Demonstrators from the so-called 15-M movement - a popular protest group that sprang up earlier in the year ahead of local and regional elections - took to the streets once more on Wednesday night in Madrid, gathering at the Puerta de Alcalá and marching to central Sol square.
Dubbing the event the "Cabalgata de los Indignados" (the procession of the indignant ones), around 45 community groups officially signed up to attend, but according to one organizer, who preferred to remain anonymous, more than 100 were present.
"We've gathered to show that we're still here, and we still aren't happy," he said.
By 7pm, the protestors were due to begin their march, but ended up clashing with police. For 30 minutes, protesters marched back and forth through the crosswalks, and through city police blockades, stopping in the median to encourage others across. The police were apparently nervous over the presence of the protestors, given that the government delegation in Madrid had not been officially informed of the march.
At 7.20pm, when the first contingent of protesters stepped out to block traffic, police quickly swept them back and began to clear the medians.
Minutes later, police batons flailed into the front line of the demonstrators, and at least one protestor was knocked to the ground before being carried off to a riot vehicle. The protesters immediately raised their hands in the air, screaming "¡Vergüenza!" (shame) at police.
According to police sources, two of the 15-M demonstrators were arrested, while five people were injured, including two police officers. After the initial scuffles with the authorities, the demonstrators made their way to the central Sol square without further incident.

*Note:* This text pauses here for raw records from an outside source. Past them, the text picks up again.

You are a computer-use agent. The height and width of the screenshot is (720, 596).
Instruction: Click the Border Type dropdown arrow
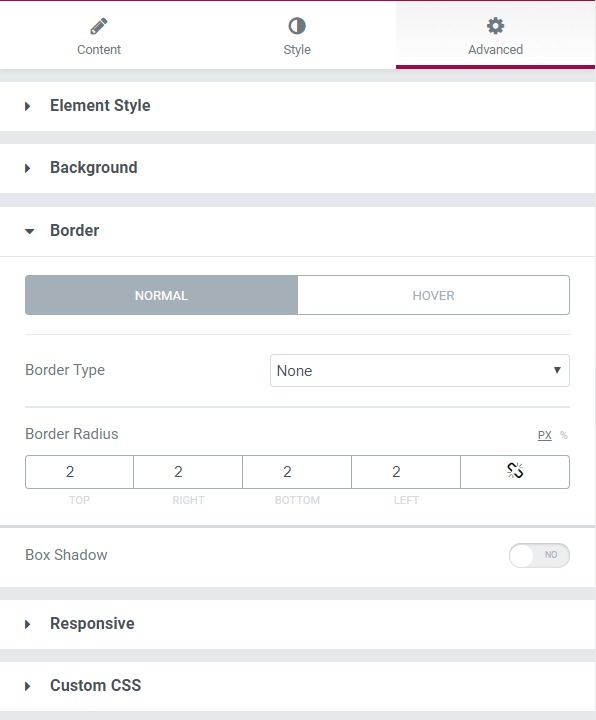click(x=557, y=370)
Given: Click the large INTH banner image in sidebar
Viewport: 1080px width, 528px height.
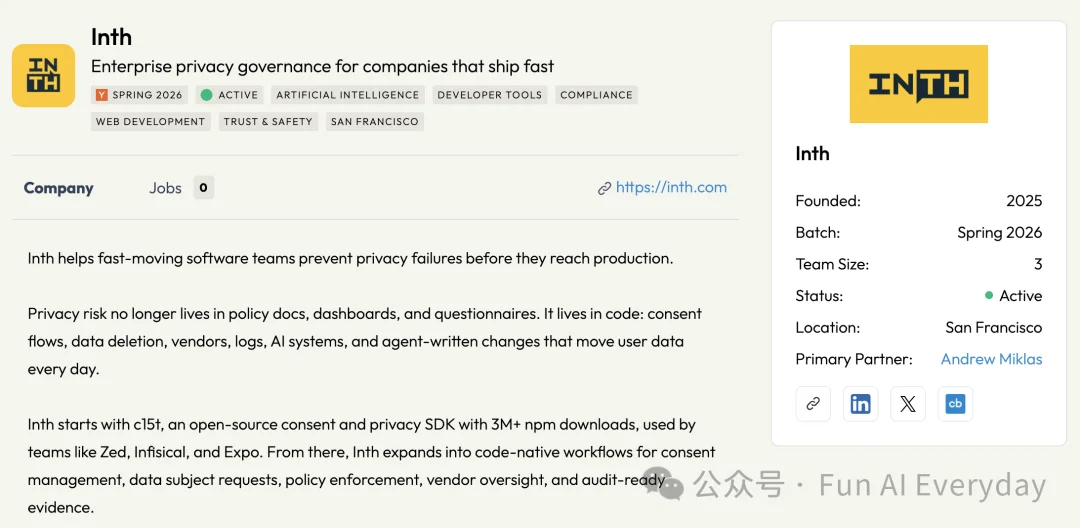Looking at the screenshot, I should [x=918, y=84].
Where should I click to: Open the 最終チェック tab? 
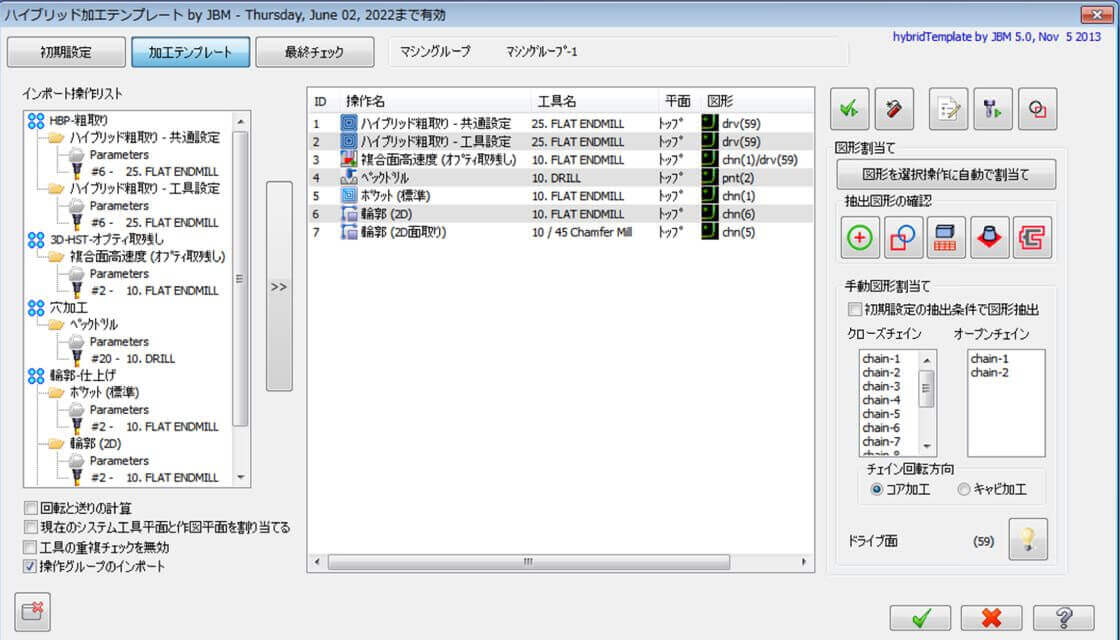point(315,51)
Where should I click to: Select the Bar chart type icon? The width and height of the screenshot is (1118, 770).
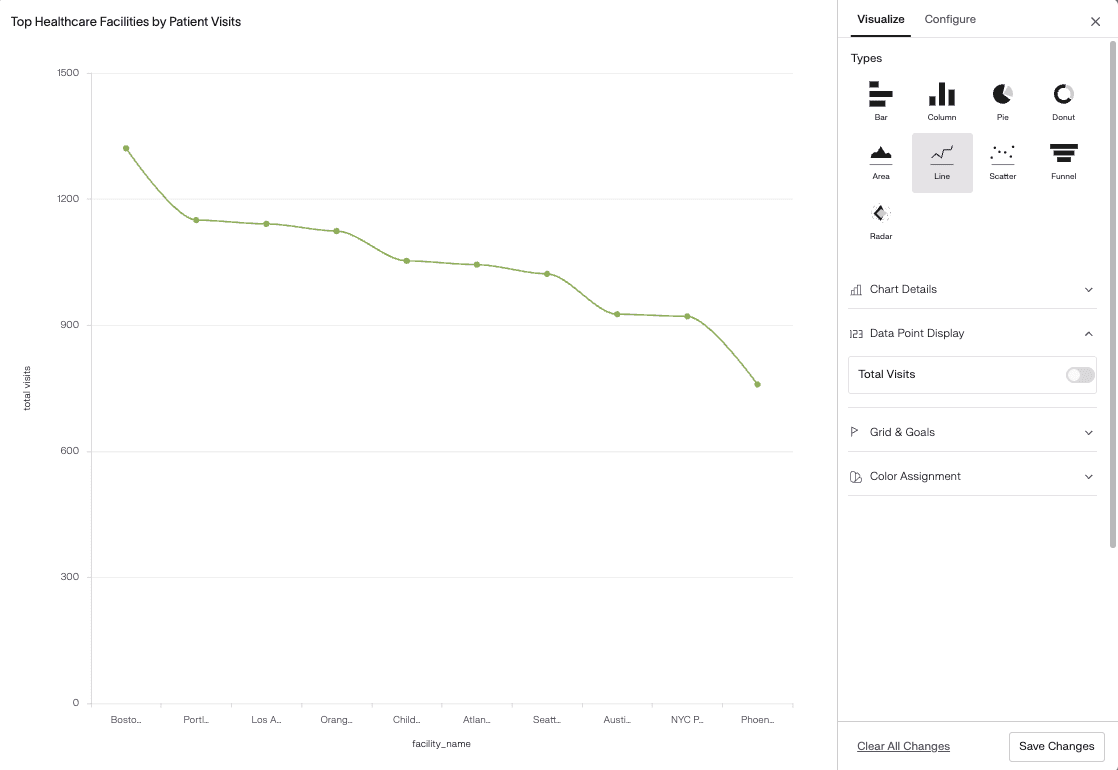pyautogui.click(x=880, y=97)
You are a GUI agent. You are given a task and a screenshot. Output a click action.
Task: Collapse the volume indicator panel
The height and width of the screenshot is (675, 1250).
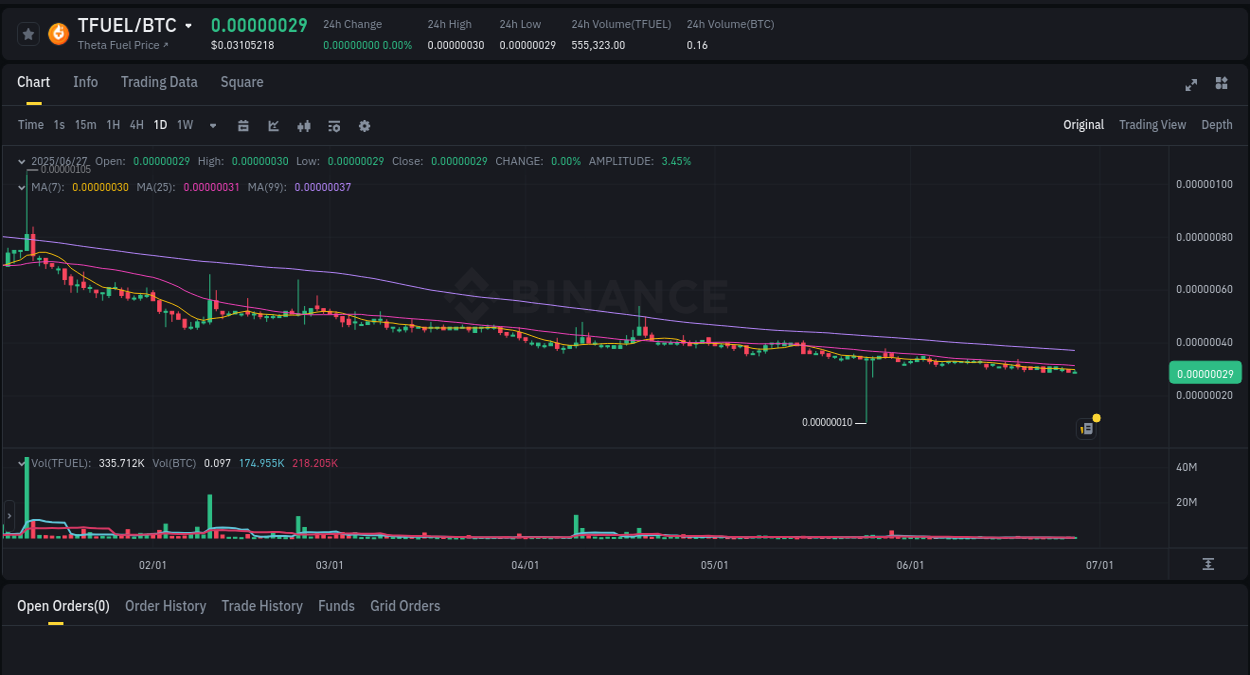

Many among the 3,000-strong crowd - which was made up of youngsters, older members of the public and local school teachers - were dressed up for the march or were carrying slogans and images. A giant cartoon of the new prime minister, Mariano Rajoy, was on show, as was a forlorn Jesus figure bearing a crown of credit cards. A man dressed as King Herod, meanwhile, was shouting slogans from the top of a truck at the head of the crowd.
Protestors also repeated previous 15-M chants, such as: "We will not pay for your crisis!" and "They call it democracy, but it is not!"
When asked what kind of changes should be brought about, one young man wearing a monkey mask said: "The electoral law needs to be changed. It's embarrassing that a party that got just a small portion of the vote has won. The government must be run by an absolute majority. It's an embarrassment."
The 15-M movement sprang up in May of this year, taking the government, the authorities and the public by surprise. The protestors - who had a range of demands, including electoral reform and an end to corruption - occupied a number of public squares for several weeks, including Sol. Many see the movement as the inspiration for other recent citizen protests, such as Occupy Wall Street.